I hope I will never find myself in that place again.

I made a post on a facebook group that’s close to my heart, because I was just feeling so frustrated and sad. The biggest issue wasn’t even how I felt starved; I cared more about the fact my body won’t fill out properly. I am essentially going through puberty again, after all, and it’s hugely important for my physical development as a woman to eat well. I thought of how my already tiny boobs probably won’t grow much more than they have if I don’t find a way to feed myself properly, and I couldn’t even deal with the feelings it brought up. I’m getting a second chance at puberty, but I won’t get any more do-overs. This is my last opportunity to end up looking like I want to, but if I fuck this up that’s it, I can’t try again.

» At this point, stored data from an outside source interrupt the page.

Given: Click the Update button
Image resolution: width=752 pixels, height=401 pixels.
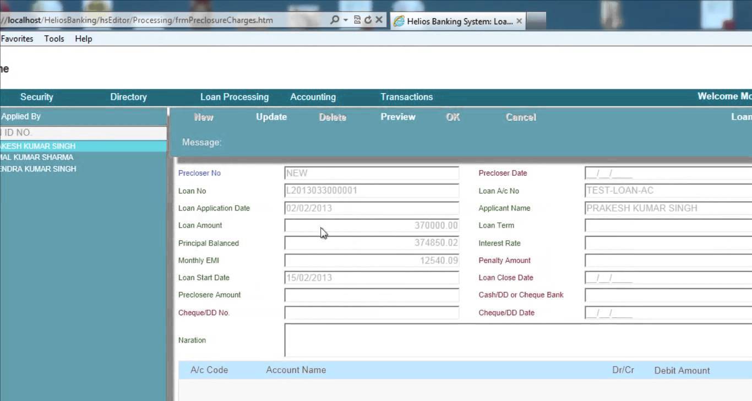Looking at the screenshot, I should click(x=271, y=117).
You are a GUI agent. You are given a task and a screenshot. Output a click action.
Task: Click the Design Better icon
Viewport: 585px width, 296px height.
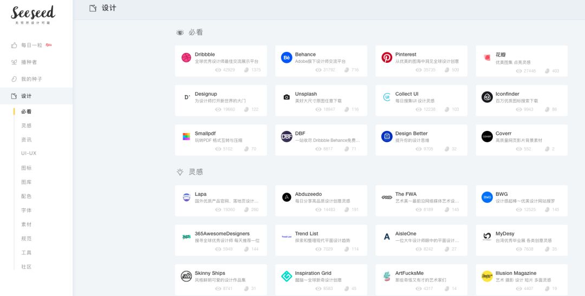[x=387, y=136]
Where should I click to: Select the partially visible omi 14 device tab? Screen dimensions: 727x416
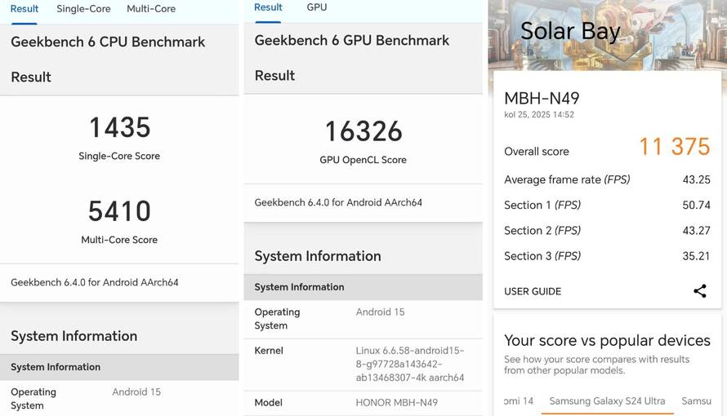tap(518, 401)
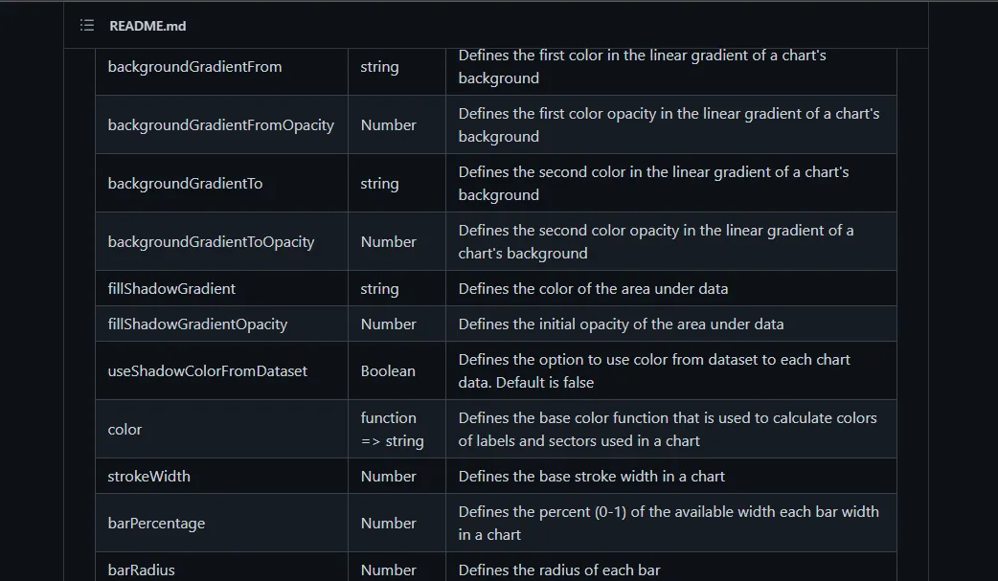
Task: Click the backgroundGradientToOpacity property name
Action: (211, 242)
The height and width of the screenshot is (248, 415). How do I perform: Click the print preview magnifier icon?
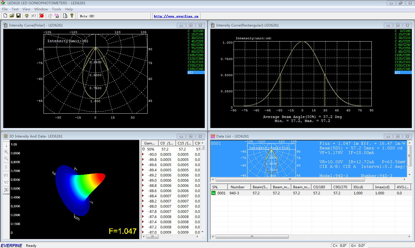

Do you realise what that does to someone?
It’s been eating away at me this past month. It’s been hurting me through my insecurities about my body, my fear of rejection, my memories of the pain and effort I’ve gone through to get where I am. I felt like a complete failure, like a waste. Past me had worked so hard for so long for me to be where I am now, and I couldn’t even manage to make the most of the opportunity they’d given me.

As I was saying, I made a post on the facebook group hoping to hear some sort of comfort for all my fears and frustration and despondency.
That didn’t really happen. Instead, a bunch of wonderful, loving people tried to help me figure out a way to find help getting food, and some of them even offered to buy me groceries or send me money. I couldn’t accept it in good faith and thought I was too relatively well off to take resources others needed more urgently, but this all happened while I was still waiting for my dinner to cook. So while I was lying on the floor trying not to lose control and cry, I realised how arrogant and stupid I was being.

I accepted the generosity of one of those people, and she spent some of her own money on buying me some groceries. Not just one or two things, but a ton of food I hadn’t been able to afford last time I went grocery shopping. I ate some of it right then and there, and put the rest of it away.

Giving what I have has always felt great, but I haven’t been on the other side of it too often. I was reluctant to accept her offer because of some weird pride, but after I got over it, I realised how incredibly comforting it was. I’ve rarely felt so loved, appreciated, and cared for as I did looking at the box of groceries someone had given me, blinking away tears.

So, thank you for the generosity you’ve shown me.
I hope the kindness I’ve tried to show others has made them feel half as good as how I felt then. I’ll try my hardest to live up to that; it’s amazing to feel such strong encouragement during a difficult time.